Parcours professionnel
Dès la fin de son cursus en économie, Julia Romano a choisi l’immersion immédiate : elle rejoint le réseau BGE avec une obsession, comprendre comment une idée devient une fiche de paie. Pendant cinq ans, elle y conseille des centaines de profils, affinant une conviction qui ne l’a plus quittée : le succès d’un projet se joue dans la tête du créateur bien avant de se lire dans son bilan.
Pour Julia, le conseil n’a jamais été une seconde carrière, mais une évidence de terrain. Lancée très tôt dans l’écosystème entrepreneurial, elle a monté sa propre structure de coaching en parallèle de ses activités de conseil. Elle ne théorise pas la solitude du dirigeant ou la gestion du stress ; elle les gère en temps réel, entre deux articles et trois accompagnements.
Qui est Julia ?
Si Julia rédige des articles pour Espace Auto-Entrepreneur, c’est pour en finir avec le jargon administratif qui paralyse les meilleures volontés. Elle n’écrit pas pour les manuels d’économie, mais pour ceux qui ont besoin de réponses claires pour avancer aujourd’hui.
Le refus du « prêt-à-penser » : vous ne trouverez pas chez elle de listes de conseils génériques. Julia écrit pour des situations réelles. Elle sait que votre problématique n’est pas « comment créer une structure », mais « comment oser vendre mon premier service ».

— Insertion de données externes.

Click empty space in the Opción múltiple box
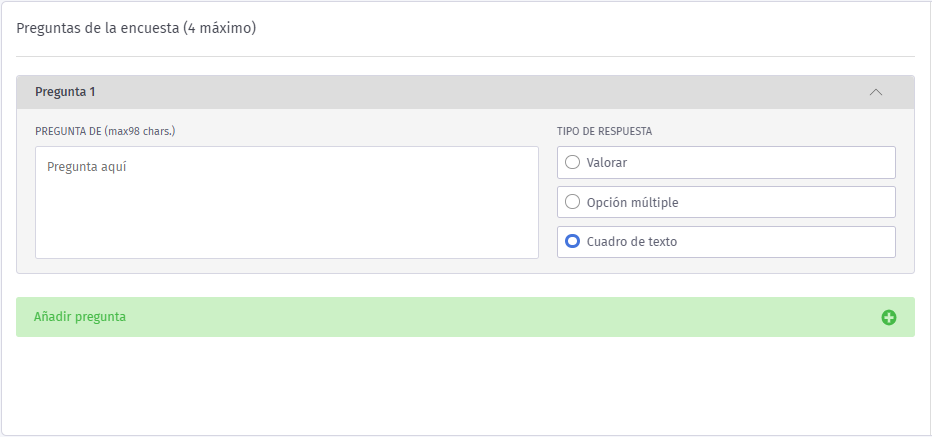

La culture du concret : sa jeunesse est sa force. Elle maîtrise les nouveaux codes de l’économie à la demande et les outils digitaux qui simplifient la vie. Elle va droit au but, car elle sait que votre temps est votre ressource la plus précieuse.

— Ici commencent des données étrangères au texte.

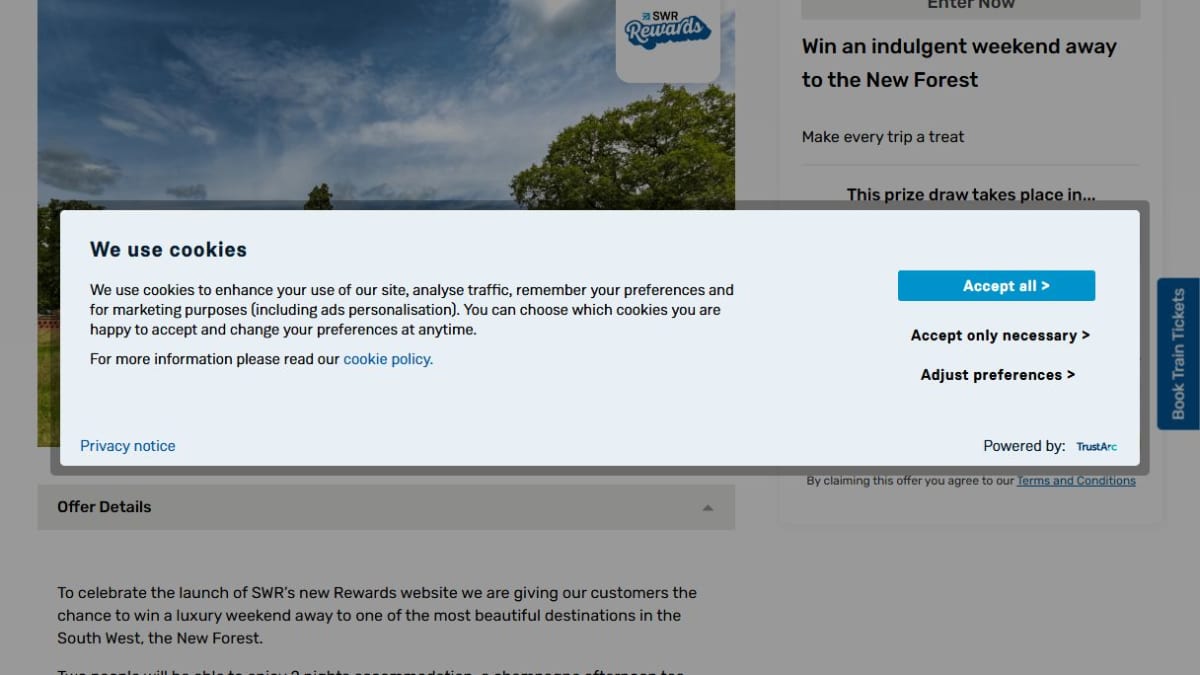1200x675 pixels.
Task: Open the Book Train Tickets side tab
Action: (1178, 354)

Un miroir, pas un piédestal : son écriture est un dialogue. Elle ne se place pas en mentor surplombant, mais en partenaire de réflexion. Elle connaît les doutes des premières semaines parce qu’elle les côtoie tous les jours, sur le terrain et dans sa propre activité.
En dehors du travail
Julia intervient régulièrement dans un programme de mentorat pour femmes en reconversion professionnelle, organisé par une association régionale. Elle y accompagne des porteuses de projet qui n’ont pas accès aux réseaux habituels de l’entrepreneuriat, convaincue que l’accompagnement ne devrait pas être réservé à celles qui savent déjà chercher de l’aide.
En dehors de ça, elle cuisine. Sa façon d’aborder une recette — décomposer les étapes, comprendre pourquoi chaque geste existe avant de l’exécuter — ressemble assez à sa façon de penser un projet de création. Les deux demandent de respecter l’ordre des choses.